The Morang District Administration Office on Thursday issued a copy of Subhash's citizenship. Chief District Officer Kosh Hari Niraula handed the citizenship’s copy after Subhash's registration of death was annulled on August 10 as per Article 24 of the National Identity Card and Civil Registration Act, 2020.
“There was no need of other proof as Subhash himself was present with the required documents so his registration of death was annulled. He has been issued a copy of his citizenship,” said Niraula.
Subhash had earlier taken his citizenship from the then Kudakaule VDC of Bhojpur district on June 12, 2003. Following the news of his death, Tamang’s relatives had registered his death at Kudakaule on July 22, 2015.
Subhash, a 39-year-old native of Shadananda Municipality in Bhojpur who currently lives in Belbari Municipality in Morang, with his wife and two children had gone to Saudi Arabia in 2003 on foreign employment.
Subhash was declared dead in 2015 after he and his three friends had a car accident on July 10 of the same year.
Two of his friends were pronounced dead immediately while Subhash and Tejendra Bhandari of Dhorpatan in Baglung, were airlifted to Abdul Aziz Hospital for treatment.
Bhandari died the next day at the hospital while Subhash went into a coma.

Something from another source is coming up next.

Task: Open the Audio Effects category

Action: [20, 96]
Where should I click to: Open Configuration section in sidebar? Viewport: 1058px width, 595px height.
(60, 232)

However, a representative of Hyundai, the company Subhash and his friends were employed with, identified a body at the hospital as that of Subhash’s. The hospital prepared his death certificate with the company’s representative as a witness.
The dead body was sent to Nepal 28 days after its identification.
Three months after the family received the body and conducted his funeral rites, Subhash, who was still at the hospital in a comatose state, regained his consciousness.
After a year and a half of treatment for his injuries, Subhash was sent back to Nepal by his employer. Since then he had been telling the government authorities in Nepal that he is alive and that it was a mistake to have declared him a dead man.